* _What is expected_
Rewrite the article on energy bills between "By Martin Kelly" and "on to consumers.", inclusive, substituting "party members" for every "delegates".

* _Extract to read_
/---
Vote Yes for “real and lasting cut” in energy bills says Sturgeon


  By Martin Kelly
The SNP will cut energy bills by five per cent if Scotland becomes independent, Nicola Sturgeon has told delegates at the SNP’s party conference in Perth.
Addressing delegates, the SNP’s Depute Leader said the measure would save households £70 per year and would remain in place every year.

Ms Sturgeon explained the measure would be paid for by replacing the current climate change levy, imposed by Westminster on power companies, which is passed on to consumers.

Describing the current system as “disjointed” the SNP Depute Leader criticised the current system saying, “… it doesn’t take account of Scottish priorities and it’s not as efficient as it could be.”

She said: “Independence will allow us to tackle fuel poverty much more directly, delivering Scottish solutions to Scottish problems, and ensuring that energy companies always behave in a socially responsible way to protect vulnerable customers.
\---
* _Input data_
/---
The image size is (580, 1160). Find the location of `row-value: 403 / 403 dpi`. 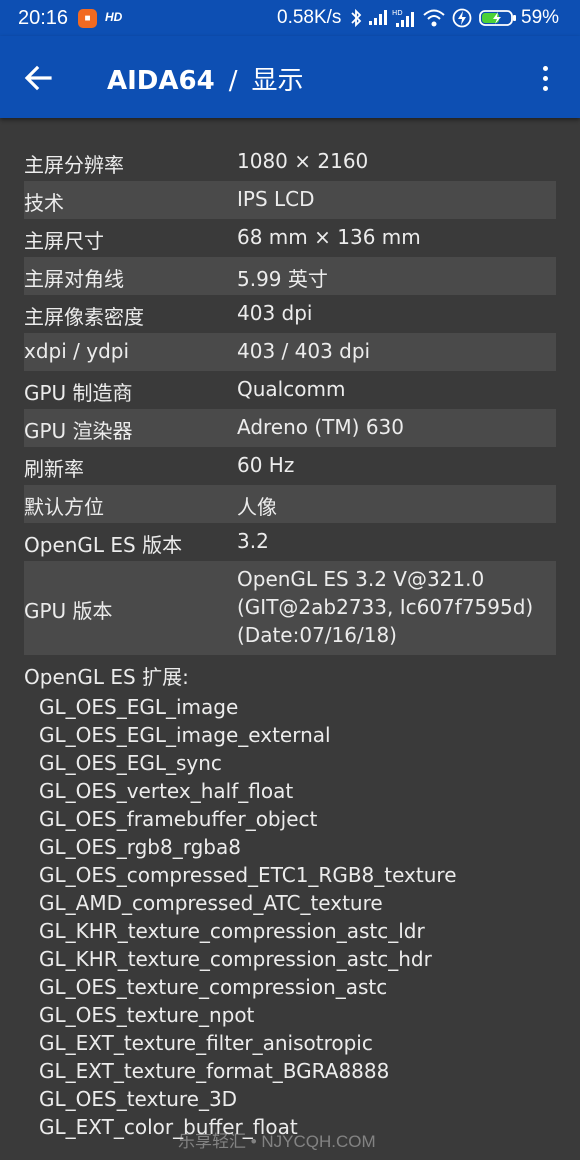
\---
* _Response below_
By Martin Kelly
The SNP will cut energy bills by five per cent if Scotland becomes independent, Nicola Sturgeon has told party members at the SNP’s party conference in Perth.
Addressing party members, the SNP’s Depute Leader said the measure would save households £70 per year and would remain in place every year.

Ms Sturgeon explained the measure would be paid for by replacing the current climate change levy, imposed by Westminster on power companies, which is passed on to consumers.